Sesár hob die Hand, um ihn zum Schweigen zu bewegen – jedoch erfolglos.
„Es steht mir nicht im geringsten zu, an Eueren Entscheidungen zu zweifeln aber diese kann unmöglich Euer Ernst sein!“
Sesár wand ihm einen verärgerten Blick, seiner Unverfrorenheit wegen, zu.
„Während meiner Gefangenschaft hier, hörte ich von Gerüchten, welche besagten, dass ein großer Teil der Einwohner Senos auf rätselhafte Weise verschwunden waren. Zum großen Teil musste es sich dabei um bewaffnete Männer gehandelt haben. Steckt Wahrheit in diesen Worten?“
Er warf Rion einen prüfenden Blick zu. Dieser antwortete jedoch nicht. Aus diesem Grund ließ Sesár den Blick umherschweifen und Elyana war es schließlich, die das Wort erhob.
„Ja Vater, das ist Wahr. Nach der Eroberung war ich gezwungen, im Dorf unterzutauchen. Ohne Tares wäre ich völlig schutzlos gewesen.“
Die Elfe warf Rion einen strafenden Blick zu.
„Ihr seid nicht ganz Herr Eurer Sinne, Majestät! Die viel zu lange Haft hier scheint Euren Verstand geschwächt zu haben.“
Sesár hatte so langsam genug.
„Derartige Unverschämtheiten werde ich nicht länger billigen!“
Er befreite sich vom stützenden Arm und ging näher an seine Tochter heran.
„Nach dem Tot ihrer Mutter – bei ihrer Geburt – ist sie das Einzige was mir noch geblieben ist. Aus diesem Grund will ich, dass sie glücklich ist! Tares hat bewiesen, dass er ein Mann von Ehre ist. Sollte es also Elyanas Wunsch sein, diesen an ihrer Seite zu haben, werde ich dem nichts entgegensetzen, ganz gleich welches Blut durch seine Adern fließt!“
Rion senkte mit einem Schniefen resignierend den Kopf. Er hatte so unsagbar mehr erwartet.
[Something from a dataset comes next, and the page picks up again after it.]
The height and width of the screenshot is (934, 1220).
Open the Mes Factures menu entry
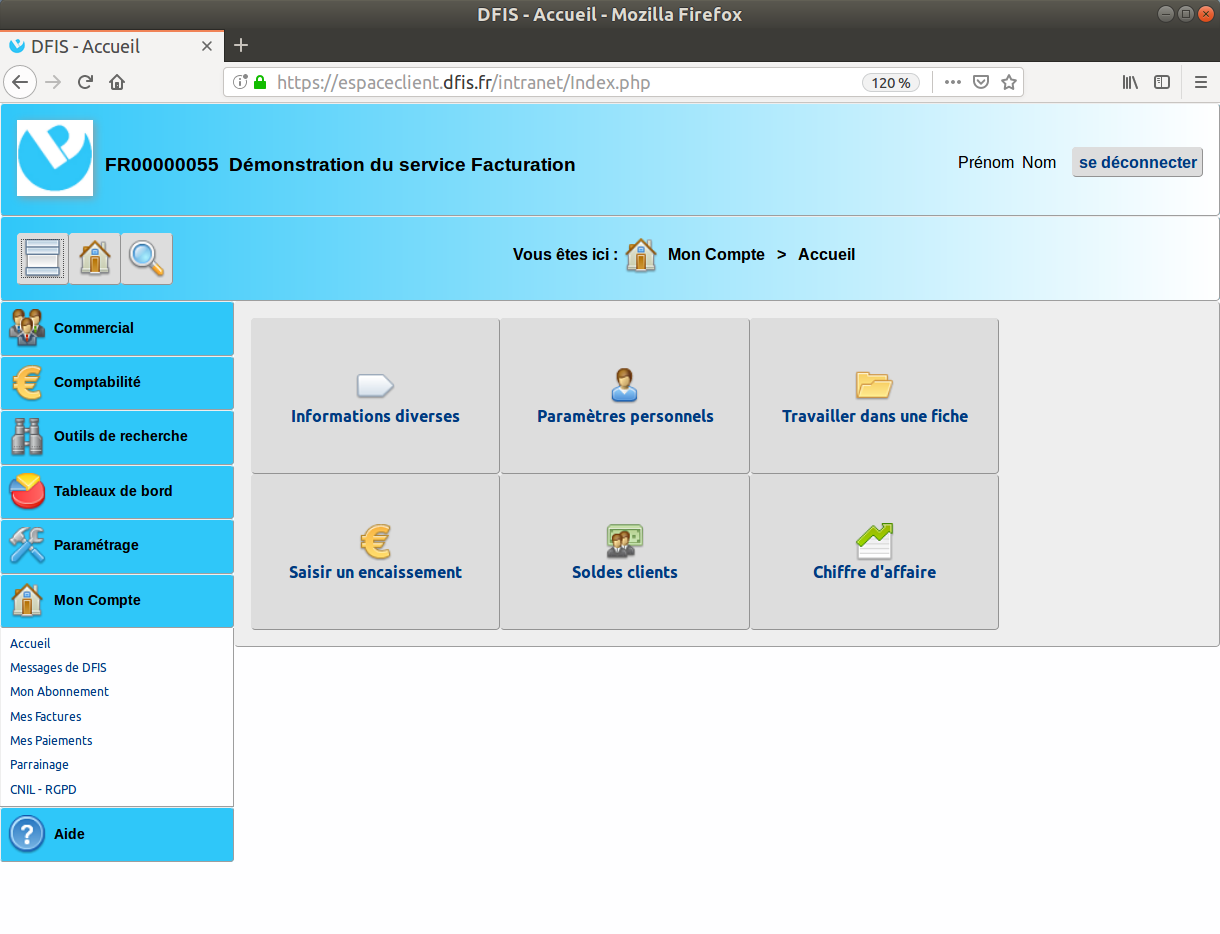pos(46,716)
„Ich würde jetzt gern wieder zurück in unser Reich“, äußerte Sesár jetzt den Wunsch.
„Ich hoffe nur, es wurde nicht alles zerstört, was in all den Jahren so eifrig von allen aufgebaut wurde.“
Sein Blick wanderte zu Tares.
„Werdet Ihr uns begleiten?“
„Zu diesem Zeitpunkt wird mir das noch nicht möglich sein. Ich habe jetzt die Führung hier und werde mich erst einmal um Oryeras kümmern.“
Überglücklich schaute er jedoch auf Elya herab.
„Ich werde euch folgen sobald ich kann.“
Die ersten Soldaten waren bereits losgelaufen. Sie waren ziemlich erschöpft, dennoch wollten alle so schnell wie es nur ging wieder nach Hause. Rion warf dem großen Troll einen weiteren stinksaueren Blick zu.
„Das werde ich dir heimzahlen!“
Tares nahm dessen Worte nicht länger war.
„Sieh es endlich ein, Rion“, sagte er betonungslos.
Er wusste, dass Elyanas Herz nur ihm gehörte. Tares zog sein Brüderchen an sich heran und drückte ihn.
Als sich die Gruppe bereits ein ganzes Stück entfernt hatte, lief die Elfe erneut auf Tares zu. Sie stellte sich auf die Fußspitzen und gab ihm einen liebevollen Kuss aud die Lippen.
„Herzlich willkommen in unserer Familie.“
Mit diesen Worten folgte sie wiederum ihrem Vater.